--- START Information provided ---
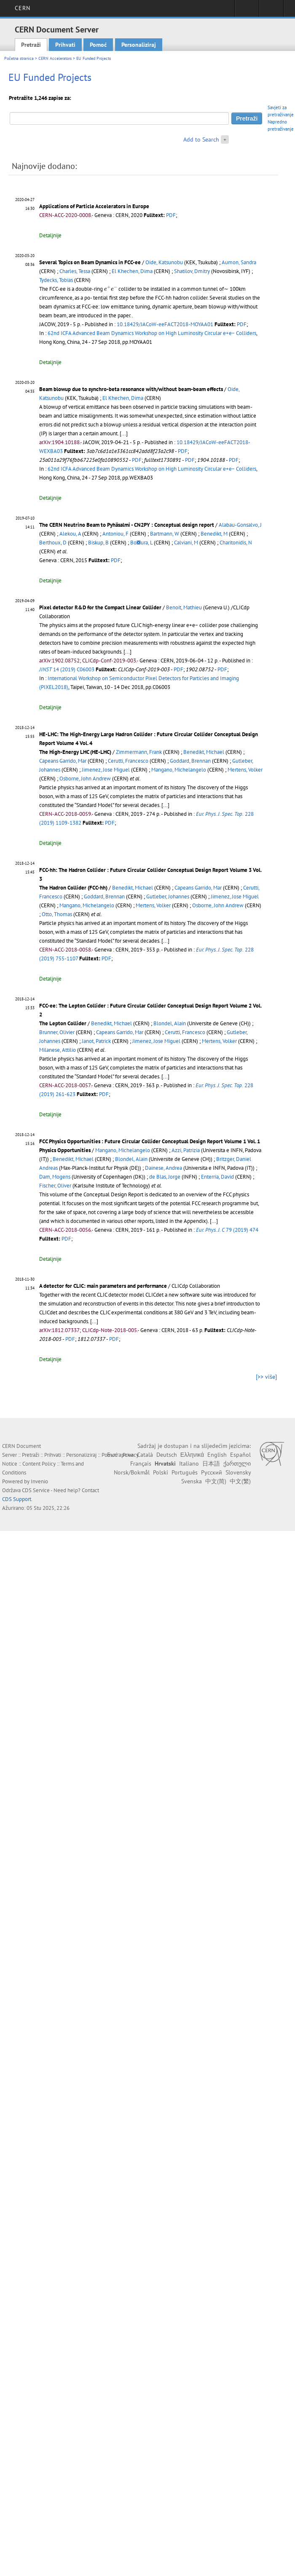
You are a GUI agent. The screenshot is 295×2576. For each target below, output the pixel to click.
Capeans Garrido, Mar (62, 760)
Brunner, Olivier (57, 1032)
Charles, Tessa (74, 271)
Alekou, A (70, 533)
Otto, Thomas (57, 914)
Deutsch (166, 1454)
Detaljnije (50, 235)
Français (140, 1463)
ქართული (237, 1463)
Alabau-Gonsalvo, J (240, 524)
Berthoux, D (53, 542)
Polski (160, 1472)
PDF (171, 215)
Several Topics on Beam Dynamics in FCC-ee (90, 262)
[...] (127, 651)
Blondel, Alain (169, 1023)
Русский (211, 1472)
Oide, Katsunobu (164, 262)
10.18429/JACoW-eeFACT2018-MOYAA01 (165, 324)
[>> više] (266, 1376)
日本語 (211, 1463)
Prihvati (65, 44)
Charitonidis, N (236, 542)
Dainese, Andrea (163, 1167)
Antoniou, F (115, 533)
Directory (271, 11)
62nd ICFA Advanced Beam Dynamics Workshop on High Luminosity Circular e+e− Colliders (152, 333)
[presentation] (110, 288)
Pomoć (98, 44)
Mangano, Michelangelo (178, 769)
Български (120, 1454)
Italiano (189, 1463)
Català (145, 1454)
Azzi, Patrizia (186, 1150)
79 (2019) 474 (227, 1229)
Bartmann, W (164, 533)
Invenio (39, 1481)
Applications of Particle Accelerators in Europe (94, 206)
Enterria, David (217, 1176)
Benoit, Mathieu (184, 607)
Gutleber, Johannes (167, 896)
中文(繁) (240, 1481)
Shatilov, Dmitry (192, 271)
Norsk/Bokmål (132, 1472)
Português (185, 1472)
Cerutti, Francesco (128, 760)
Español (240, 1454)
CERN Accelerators (55, 58)
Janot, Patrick (96, 1041)
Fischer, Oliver (55, 1185)
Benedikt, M (214, 533)
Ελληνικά (192, 1454)
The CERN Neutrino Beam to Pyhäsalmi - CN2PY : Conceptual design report (126, 524)
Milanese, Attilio (57, 1049)
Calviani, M (186, 542)
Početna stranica (19, 58)
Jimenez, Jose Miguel (106, 769)
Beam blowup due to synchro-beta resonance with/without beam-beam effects (131, 389)
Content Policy (39, 1463)
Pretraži (31, 44)
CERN (22, 8)
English (217, 1454)
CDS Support (16, 1499)
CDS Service (36, 1490)
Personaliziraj (138, 44)
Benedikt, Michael (203, 752)
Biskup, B (98, 542)
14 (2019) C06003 (66, 669)
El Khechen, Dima (132, 271)
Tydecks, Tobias (56, 280)
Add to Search (201, 139)
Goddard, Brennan (190, 760)
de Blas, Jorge (164, 1176)
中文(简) (215, 1481)
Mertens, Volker (245, 769)
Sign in (247, 11)
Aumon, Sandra (239, 262)
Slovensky (238, 1472)
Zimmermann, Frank (139, 752)
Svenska (191, 1481)
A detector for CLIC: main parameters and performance (103, 1285)
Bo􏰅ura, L (141, 542)
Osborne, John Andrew (85, 778)
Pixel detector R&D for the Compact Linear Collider (100, 607)
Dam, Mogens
--- END Information provided ---
Your task
Rewrite everything from the line containing "Oide, Katsunobu (164, 262)" down to the line containing "62nd ICFA Advanced" in the data above, keeping each line's text and shifting every coordinate in the answers by adding 125 to it.

Solved exercise
Oide, Katsunobu (289, 387)
10.18429/JACoW-eeFACT2018-MOYAA01 (290, 449)
[>> više] (391, 1501)
日本語 (336, 1588)
Prihvati (190, 169)
Charitonidis, N (361, 667)
Dainese, Andrea (288, 1292)
Antoniou, F (240, 658)
Directory (396, 136)
62nd ICFA Advanced Beam Dynamics Workshop on High Luminosity Circular e+e− Colliders (277, 458)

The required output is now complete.